Había un país sostenido por lo ilícito. No era que faltaran leyes, ni que el sistema político no estuviera basado en principios que más o menos todos decían compartir. Pero este sistema, articulado alrededor de muchos centros de poder, necesitaba desmesurados recursos financieros (porque cuando uno se acostumbra a disponer de mucha plata ya no es capaz de concebir la vida de otra manera) y tantos medios se podían obtener tan solo ilícitamente, es decir pidiéndoselos a quienes los tenían a cambio de favores ilícitos. Más aún, el que podía dar plata a cambio de favores, en general ya había conseguido esa plata mediante otros favores previos. Aunque se financiaran por estas vías ilícitas, los centros de poder no eran siquiera rozados por sentimientos de culpa, ya que para la moral interna todo lo que se hacía por el interés del grupo era lícito. Más aún, benéfico, porque cada uno identificaba el propio poder con el bien común. En toda transacción ilícita a favor de entidades colectivas era usual que una porción quedara en manos de particulares, como merecida recompensa por las indispensables diligencias realizadas.

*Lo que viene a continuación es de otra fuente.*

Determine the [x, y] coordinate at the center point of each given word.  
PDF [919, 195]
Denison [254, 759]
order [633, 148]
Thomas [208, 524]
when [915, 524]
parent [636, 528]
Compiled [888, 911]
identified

Una que otra vez un tribunal decidía aplicar la ley. En estos casos la sensación prevalente, en lugar de la satisfacción por el triunfo de la justicia, era la sospecha de que se trataba de un ajuste de cuentas entre centros de poder. Por esto se hacía difícil establecer si las leyes se podían usar solamente como armas en las batallas internas entre distintos intereses, o bien si los tribunales, para legitimar sus tareas institucionales, estaban obligados a demostrar que ellos también eran centros de poder con intereses ilegítimos como todos los otros.
Naturalmente una situación así era propicia para las bandas de delincuentes de tipo tradicional, que, con los secuestros, asaltos a bancos y hasta el simple raponazo, se insertaban en el carrusel de los billones. Así, todas las formas de lo ilícito se aglomeraban en un sistema en el que muchísimas personas podían hallar su propio provecho sin perder la ventaja moral de sentirse con la conciencia tranquila. Los habitantes de aquel país podían declararse, pues, unánimemente felices, de no ser por una categoría de ciudadanos a los que no se sabía bien qué papel atribuir: los honrados. Su cabeza funcionaba según esos anticuados mecanismos que relacionaban la ganancia con el trabajo y la estima con el mérito. En aquel país de gentes con la conciencia tranquila ellos eran los únicos que vivían preocupados preguntándose lo que deberían haber hecho. ¿Tenían que resignarse a la extinción? No, el consuelo de ellos consistía en pensar que, del mismo modo como al margen de todas las sociedades, se había perpetuado durante milenios una antisociedad de delincuentes, que nunca antes había pretendido convertirse en la sociedad, sino sobrevivir al margen de la sociedad dominante y afirmar su manera de existir en contravía de los principios consagrados, así también en este país la antisociedad de los honrados tal vez sería capaz de sobrevivir por siglos al margen de los hábitos corrientes, sin otra pretensión que la de sentirse distintos del resto.
(*) Fábula de Ítalo Calvino, escritor italiano fallecido en 1985, traducida por Héctor Abad; abreviada y editada para esta columna por limitación de espacio. Cualquier parecido con nuestra realidad es pura coincidencia.